▸ Goal of the exercise
Each line of the data holding "chat" should be found and copied.

▸ Material provided
━━━━
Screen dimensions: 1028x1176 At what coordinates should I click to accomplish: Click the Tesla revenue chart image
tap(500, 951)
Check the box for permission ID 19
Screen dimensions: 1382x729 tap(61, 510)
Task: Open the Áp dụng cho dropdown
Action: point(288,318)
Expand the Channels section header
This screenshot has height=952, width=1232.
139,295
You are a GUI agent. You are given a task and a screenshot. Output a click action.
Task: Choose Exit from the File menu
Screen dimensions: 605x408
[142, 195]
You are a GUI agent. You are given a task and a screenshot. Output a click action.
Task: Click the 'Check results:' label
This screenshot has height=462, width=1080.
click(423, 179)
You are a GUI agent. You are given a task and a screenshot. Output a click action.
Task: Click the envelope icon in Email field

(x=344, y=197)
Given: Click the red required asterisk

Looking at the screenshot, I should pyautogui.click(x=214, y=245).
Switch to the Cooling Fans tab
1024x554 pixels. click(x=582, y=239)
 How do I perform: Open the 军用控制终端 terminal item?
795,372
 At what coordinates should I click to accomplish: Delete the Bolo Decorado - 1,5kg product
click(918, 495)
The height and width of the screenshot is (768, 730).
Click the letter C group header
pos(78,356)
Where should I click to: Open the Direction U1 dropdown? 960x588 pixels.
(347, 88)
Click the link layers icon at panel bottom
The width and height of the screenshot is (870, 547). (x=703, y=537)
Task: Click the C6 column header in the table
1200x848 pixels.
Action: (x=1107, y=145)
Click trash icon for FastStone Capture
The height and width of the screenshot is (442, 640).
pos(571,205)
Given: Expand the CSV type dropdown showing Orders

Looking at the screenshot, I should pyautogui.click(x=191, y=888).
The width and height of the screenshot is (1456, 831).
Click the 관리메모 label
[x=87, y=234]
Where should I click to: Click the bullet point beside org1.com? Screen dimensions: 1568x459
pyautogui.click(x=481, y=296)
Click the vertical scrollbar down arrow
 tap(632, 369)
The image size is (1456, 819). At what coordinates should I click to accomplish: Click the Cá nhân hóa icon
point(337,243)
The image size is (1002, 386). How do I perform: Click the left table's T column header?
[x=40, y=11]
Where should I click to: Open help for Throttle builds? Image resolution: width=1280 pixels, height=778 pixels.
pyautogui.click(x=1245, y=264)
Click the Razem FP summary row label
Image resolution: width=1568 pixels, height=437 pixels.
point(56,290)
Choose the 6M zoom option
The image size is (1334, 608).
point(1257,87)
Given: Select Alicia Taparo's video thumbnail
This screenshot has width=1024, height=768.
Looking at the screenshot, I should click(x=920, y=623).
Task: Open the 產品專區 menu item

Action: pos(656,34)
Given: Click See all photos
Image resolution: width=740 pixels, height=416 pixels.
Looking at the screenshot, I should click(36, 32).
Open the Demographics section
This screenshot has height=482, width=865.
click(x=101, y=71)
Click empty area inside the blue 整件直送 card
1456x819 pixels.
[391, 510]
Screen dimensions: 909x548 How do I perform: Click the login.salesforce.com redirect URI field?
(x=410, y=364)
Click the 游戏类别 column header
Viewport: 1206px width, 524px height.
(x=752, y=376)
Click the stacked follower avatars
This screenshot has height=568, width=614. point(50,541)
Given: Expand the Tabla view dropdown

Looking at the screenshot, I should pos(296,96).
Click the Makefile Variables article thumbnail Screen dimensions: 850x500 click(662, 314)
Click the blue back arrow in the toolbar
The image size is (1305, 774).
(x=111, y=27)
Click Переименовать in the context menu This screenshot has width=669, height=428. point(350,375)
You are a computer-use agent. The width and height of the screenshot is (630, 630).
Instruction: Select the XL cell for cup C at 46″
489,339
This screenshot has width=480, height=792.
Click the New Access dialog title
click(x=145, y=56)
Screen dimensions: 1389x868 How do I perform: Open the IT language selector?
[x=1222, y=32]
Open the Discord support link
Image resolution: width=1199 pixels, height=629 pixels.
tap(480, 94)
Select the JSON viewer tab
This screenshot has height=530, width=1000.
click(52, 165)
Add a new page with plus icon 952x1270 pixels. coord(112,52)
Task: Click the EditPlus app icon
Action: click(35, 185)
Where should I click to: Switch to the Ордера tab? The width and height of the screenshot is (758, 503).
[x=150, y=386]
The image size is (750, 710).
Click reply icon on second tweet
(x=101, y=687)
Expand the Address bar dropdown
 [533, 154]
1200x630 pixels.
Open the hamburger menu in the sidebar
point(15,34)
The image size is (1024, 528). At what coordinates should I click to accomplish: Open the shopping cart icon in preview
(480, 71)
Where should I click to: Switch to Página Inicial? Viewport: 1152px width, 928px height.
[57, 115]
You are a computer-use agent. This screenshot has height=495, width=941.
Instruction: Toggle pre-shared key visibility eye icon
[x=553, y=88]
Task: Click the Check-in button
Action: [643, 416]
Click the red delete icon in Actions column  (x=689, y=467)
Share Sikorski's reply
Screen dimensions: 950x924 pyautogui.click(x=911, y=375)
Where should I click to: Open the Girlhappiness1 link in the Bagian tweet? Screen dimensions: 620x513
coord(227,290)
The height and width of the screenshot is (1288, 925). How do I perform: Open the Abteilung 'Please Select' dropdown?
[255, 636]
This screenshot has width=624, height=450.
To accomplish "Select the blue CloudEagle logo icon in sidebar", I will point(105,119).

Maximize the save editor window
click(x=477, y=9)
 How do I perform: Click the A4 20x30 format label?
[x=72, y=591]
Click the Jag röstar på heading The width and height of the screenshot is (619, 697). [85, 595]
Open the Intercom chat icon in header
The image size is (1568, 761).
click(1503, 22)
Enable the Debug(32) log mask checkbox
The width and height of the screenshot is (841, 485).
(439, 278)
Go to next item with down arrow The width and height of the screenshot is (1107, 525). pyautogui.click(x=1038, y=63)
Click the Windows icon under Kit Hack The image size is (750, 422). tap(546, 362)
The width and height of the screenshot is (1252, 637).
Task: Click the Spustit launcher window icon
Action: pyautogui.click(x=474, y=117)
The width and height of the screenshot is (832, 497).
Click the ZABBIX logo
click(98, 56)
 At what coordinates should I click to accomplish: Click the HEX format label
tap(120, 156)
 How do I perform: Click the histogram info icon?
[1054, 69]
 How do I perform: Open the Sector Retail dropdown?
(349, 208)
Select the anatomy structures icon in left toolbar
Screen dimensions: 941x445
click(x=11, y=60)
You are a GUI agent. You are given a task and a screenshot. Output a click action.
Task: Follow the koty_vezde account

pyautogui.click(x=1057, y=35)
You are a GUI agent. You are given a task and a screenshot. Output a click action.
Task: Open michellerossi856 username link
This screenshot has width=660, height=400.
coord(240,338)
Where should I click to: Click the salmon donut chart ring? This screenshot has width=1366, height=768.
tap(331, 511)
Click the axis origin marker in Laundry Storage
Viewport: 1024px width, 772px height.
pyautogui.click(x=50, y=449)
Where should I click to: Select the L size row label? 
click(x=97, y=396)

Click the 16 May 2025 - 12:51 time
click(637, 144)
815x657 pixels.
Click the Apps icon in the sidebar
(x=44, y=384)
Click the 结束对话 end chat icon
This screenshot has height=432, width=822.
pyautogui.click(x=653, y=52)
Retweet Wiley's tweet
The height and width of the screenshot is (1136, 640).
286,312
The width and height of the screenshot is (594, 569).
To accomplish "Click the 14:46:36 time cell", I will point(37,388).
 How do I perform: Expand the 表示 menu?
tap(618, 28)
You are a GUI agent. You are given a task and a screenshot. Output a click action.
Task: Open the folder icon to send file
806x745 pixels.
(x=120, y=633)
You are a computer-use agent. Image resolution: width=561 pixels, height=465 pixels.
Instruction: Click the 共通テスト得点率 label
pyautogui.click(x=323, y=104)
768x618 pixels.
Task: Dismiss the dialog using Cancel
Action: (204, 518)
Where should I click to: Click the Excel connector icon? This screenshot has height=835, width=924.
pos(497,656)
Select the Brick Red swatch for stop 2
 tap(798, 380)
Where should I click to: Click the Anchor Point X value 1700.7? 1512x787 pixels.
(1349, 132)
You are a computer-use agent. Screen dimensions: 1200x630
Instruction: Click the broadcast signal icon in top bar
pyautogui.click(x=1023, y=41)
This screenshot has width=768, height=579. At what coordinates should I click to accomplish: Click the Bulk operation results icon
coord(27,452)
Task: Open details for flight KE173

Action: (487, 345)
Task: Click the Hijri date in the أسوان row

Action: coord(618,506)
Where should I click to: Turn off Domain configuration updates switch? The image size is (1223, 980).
━━━━
▸ Result of the task
Open the Intercom chat icon in header
Click the 结束对话 end chat icon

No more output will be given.